START Extract
Plastic Recycling symbols; from left to right: Polyethylene Terephthelate, High-density Polyethylene, Polyvinyl Chloride (PVC), Low-density Polyethylene, Polypropylene, Polystyrene, Other/Miscellaneous. Photo Credit: cityofdavis.org
Seeing as Earth Day was yesterday it seems appropriate to learn a bit more about our favorite frenemy (friend/enemy): plastic. More and more consumer products are made of plastic and this means that more and more of our consumer waste is made of plastic. Only very special plastics biodegrade and this causes them to fill our landfills and pollute our oceans, however many of them are easily recyclable. Plastics are polymers, essentially long chain molecules, so they rarely form an ordered structure, like a crystal, they tend to be more like a lot of spaghetti. The way that these molecules, noodles, interact breaks plastics into two major categories: thermoplastics and thermosets.
END Extract
◆ **Complete the following**
a - According to the passage on plastics, what two major categories are plastics divided into?
b - Please carry on the passage on plastics from its last sentence.
START Given information
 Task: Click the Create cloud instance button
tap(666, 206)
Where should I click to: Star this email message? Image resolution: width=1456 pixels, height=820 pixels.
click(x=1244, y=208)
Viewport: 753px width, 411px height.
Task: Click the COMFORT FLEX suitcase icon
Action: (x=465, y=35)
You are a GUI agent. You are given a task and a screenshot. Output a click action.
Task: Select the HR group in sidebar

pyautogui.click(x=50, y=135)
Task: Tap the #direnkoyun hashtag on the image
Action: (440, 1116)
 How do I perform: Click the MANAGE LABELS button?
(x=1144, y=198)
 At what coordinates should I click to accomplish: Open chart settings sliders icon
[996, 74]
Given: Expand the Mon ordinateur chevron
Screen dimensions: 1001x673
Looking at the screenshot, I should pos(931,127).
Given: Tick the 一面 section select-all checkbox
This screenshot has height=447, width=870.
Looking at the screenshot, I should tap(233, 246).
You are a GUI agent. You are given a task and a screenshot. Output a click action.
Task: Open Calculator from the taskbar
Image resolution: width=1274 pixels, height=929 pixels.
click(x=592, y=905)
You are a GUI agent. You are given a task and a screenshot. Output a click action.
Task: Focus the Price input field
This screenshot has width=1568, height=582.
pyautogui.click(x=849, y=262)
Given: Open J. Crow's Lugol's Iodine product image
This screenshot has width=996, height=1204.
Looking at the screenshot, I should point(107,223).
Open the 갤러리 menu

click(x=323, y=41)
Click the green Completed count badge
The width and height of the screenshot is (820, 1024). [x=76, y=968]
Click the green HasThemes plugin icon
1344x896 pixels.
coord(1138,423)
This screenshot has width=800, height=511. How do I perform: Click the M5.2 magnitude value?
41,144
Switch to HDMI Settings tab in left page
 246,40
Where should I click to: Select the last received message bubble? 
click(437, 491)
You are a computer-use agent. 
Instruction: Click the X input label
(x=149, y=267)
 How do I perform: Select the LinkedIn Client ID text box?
END Given information
◆ **Written responses**
a - Thermoplastics and thermosets.

b -
Thermoplastics are the most common form of plastic. The molecules in these plastics are only weakly bonded to each other by tangling and van der Waals bonds. These can be easily broken and this makes the melting temperature of the polymer pretty low. This makes these plastics easy to recycle because they can be melted and formed into whatever shape desired, used, then melted back down and used over and over.
Thermosets are the other most common form of plastic and these are typically seen as polyurethanes, epoxies, resin and hardener combinations. The molecules in these materials are actually bonded to each other by cross-linking. This raises the melting temperature very high, for most plastics this is above the the point of decomposition so these kinds of plastics burn before they melt. This means that the materials are committed to the shape they solidified in and cannot be turned back to a liquid state and reused making them impossible to economically recycle.
Unfortunately it is usually cheaper to make new plastic than it is to use recycled plastics due to the added coloring and logos printed on bottles and packages. Plastics are also mostly produced from petroleum products, a non-renewable resource. But as technology improves new plastics are coming out that solve some of these problems, for example PLA is becoming more popular and there is a special bacteria that can decompose it. The future of plastics may lie in algae or insect exoskeletons but where ever it is, it’s looking good for the environment!